Ô mon ami ! que nous réalisons bien tous les deux la fable de l’homme qui court après la fortune et de celui qui l’attend dans son lit. Ce n’est pas la fortune que je poursuis, c’est l’idéal, la couleur, la poésie, l’amour peut-être, et tout cela t’arrive, à toi qui restes, en m’échappant, à moi qui cours. Une seule fois, imprudent, tu t’es gâté l’Espagne en l’allant voir, et il t’a fallu bien du talent ensuite et bien de l’invention pour avoir droit de n’en pas convenir.

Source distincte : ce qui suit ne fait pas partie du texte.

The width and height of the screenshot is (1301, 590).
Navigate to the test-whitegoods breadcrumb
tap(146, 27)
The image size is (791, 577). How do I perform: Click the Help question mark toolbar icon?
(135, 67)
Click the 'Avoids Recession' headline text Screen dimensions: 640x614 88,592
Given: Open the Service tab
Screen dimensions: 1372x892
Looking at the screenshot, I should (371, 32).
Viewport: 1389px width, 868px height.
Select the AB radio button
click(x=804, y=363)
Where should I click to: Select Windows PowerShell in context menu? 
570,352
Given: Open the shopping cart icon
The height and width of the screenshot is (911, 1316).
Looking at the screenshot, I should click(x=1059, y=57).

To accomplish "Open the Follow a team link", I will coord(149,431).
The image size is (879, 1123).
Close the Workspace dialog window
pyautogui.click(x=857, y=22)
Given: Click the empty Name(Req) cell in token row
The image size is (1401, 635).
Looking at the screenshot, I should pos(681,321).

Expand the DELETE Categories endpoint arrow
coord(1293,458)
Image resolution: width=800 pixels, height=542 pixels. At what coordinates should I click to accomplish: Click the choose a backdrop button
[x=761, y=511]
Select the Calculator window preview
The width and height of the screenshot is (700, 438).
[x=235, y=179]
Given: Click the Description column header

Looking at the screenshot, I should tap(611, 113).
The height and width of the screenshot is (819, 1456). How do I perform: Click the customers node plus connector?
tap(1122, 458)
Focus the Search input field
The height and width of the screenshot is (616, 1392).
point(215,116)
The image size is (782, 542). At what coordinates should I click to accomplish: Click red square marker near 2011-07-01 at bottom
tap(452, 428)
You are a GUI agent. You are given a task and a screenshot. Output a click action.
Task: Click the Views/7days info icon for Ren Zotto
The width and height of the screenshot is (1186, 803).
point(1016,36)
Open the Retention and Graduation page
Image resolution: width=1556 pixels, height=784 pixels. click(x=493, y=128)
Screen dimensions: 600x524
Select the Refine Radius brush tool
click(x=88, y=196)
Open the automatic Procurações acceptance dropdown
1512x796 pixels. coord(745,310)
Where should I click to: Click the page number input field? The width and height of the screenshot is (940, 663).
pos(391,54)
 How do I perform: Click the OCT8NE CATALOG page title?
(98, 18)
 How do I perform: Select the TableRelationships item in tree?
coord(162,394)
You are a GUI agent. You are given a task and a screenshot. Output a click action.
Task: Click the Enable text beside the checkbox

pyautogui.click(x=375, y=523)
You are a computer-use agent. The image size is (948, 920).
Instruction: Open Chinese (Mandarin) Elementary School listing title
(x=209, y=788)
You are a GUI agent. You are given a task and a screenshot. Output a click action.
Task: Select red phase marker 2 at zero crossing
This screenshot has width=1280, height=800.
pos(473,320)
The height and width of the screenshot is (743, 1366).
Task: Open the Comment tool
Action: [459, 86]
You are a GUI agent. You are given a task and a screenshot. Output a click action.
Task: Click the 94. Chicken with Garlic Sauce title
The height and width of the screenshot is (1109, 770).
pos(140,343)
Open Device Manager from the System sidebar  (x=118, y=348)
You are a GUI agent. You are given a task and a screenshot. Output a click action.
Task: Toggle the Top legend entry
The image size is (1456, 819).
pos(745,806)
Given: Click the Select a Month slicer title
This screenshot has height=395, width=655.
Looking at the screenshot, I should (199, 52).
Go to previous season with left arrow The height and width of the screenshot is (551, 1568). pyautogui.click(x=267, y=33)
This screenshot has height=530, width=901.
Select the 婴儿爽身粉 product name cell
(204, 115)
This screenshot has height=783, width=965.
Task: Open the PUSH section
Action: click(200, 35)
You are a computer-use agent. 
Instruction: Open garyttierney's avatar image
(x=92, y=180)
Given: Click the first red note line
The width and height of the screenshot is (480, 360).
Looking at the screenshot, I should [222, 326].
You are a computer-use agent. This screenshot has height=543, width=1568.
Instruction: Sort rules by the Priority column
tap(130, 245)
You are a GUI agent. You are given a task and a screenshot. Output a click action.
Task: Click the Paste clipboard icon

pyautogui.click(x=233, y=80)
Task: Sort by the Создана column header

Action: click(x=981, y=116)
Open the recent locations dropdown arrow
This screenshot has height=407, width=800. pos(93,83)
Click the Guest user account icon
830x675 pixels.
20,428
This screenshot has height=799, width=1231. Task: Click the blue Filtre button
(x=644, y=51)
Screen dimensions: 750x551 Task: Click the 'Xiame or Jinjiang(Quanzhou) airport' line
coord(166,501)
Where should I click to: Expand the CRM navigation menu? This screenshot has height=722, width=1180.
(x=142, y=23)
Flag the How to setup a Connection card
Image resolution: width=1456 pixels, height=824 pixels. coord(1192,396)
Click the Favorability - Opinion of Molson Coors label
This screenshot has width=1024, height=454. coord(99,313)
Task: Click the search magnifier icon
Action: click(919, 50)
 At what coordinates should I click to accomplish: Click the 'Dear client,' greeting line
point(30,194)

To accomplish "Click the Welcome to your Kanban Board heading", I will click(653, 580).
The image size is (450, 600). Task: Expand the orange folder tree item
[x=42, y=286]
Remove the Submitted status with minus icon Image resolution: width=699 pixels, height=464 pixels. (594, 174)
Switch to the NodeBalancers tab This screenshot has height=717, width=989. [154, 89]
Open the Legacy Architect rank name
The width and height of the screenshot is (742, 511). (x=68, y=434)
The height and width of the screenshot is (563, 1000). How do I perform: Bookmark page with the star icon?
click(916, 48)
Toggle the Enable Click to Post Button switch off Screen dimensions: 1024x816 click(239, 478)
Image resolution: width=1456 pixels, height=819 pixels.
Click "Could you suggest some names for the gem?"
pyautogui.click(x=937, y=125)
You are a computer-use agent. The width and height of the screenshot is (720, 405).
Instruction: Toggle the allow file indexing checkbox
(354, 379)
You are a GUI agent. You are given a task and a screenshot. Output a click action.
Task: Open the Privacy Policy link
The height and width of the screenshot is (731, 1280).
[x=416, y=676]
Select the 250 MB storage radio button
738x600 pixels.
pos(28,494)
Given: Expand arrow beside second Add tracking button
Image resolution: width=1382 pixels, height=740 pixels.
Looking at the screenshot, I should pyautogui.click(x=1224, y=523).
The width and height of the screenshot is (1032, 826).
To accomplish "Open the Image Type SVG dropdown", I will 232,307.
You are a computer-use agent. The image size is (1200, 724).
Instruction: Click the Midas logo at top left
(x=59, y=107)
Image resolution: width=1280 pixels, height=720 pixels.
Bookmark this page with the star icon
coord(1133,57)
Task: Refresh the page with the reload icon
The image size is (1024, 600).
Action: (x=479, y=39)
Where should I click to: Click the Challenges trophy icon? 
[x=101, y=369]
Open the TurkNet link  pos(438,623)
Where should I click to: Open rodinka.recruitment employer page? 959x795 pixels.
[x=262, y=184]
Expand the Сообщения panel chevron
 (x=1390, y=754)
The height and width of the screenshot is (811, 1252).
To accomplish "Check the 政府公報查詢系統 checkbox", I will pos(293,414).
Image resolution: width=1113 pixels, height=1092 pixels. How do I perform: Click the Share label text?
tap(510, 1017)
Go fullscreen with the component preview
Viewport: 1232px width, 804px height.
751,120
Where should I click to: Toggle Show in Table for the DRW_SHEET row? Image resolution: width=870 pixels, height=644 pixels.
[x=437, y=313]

Moi, j’ai déjà perdu, royaume à royaume et province à province, la plus belle moitié de l’univers, et bientôt je ne vais plus savoir où réfugier mes rêves ; mais c’est l’Égypte que je regrette le plus d’avoir chassée de mon imagination, pour la loger tristement dans mes souvenirs !… Toi, tu crois encore à l’ibis, au lotus pourpré, au Nil jaune ; tu crois au palmier d’émeraude, au nopal, au chameau peut-être… Hélas ! l’ibis est un oiseau sauvage, le lotus un oignon vulgaire ; le Nil est une eau rousse à reflets d’ardoise ; le palmier a l’air d’un plumeau grêle ; le nopal n’est qu’un cactus ; le chameau n’existe qu’à l’état de dromadaire ; les almées sont des mâles, Et, quant aux femmes véritables, il paraît qu’on est heureux de ne pas les voir !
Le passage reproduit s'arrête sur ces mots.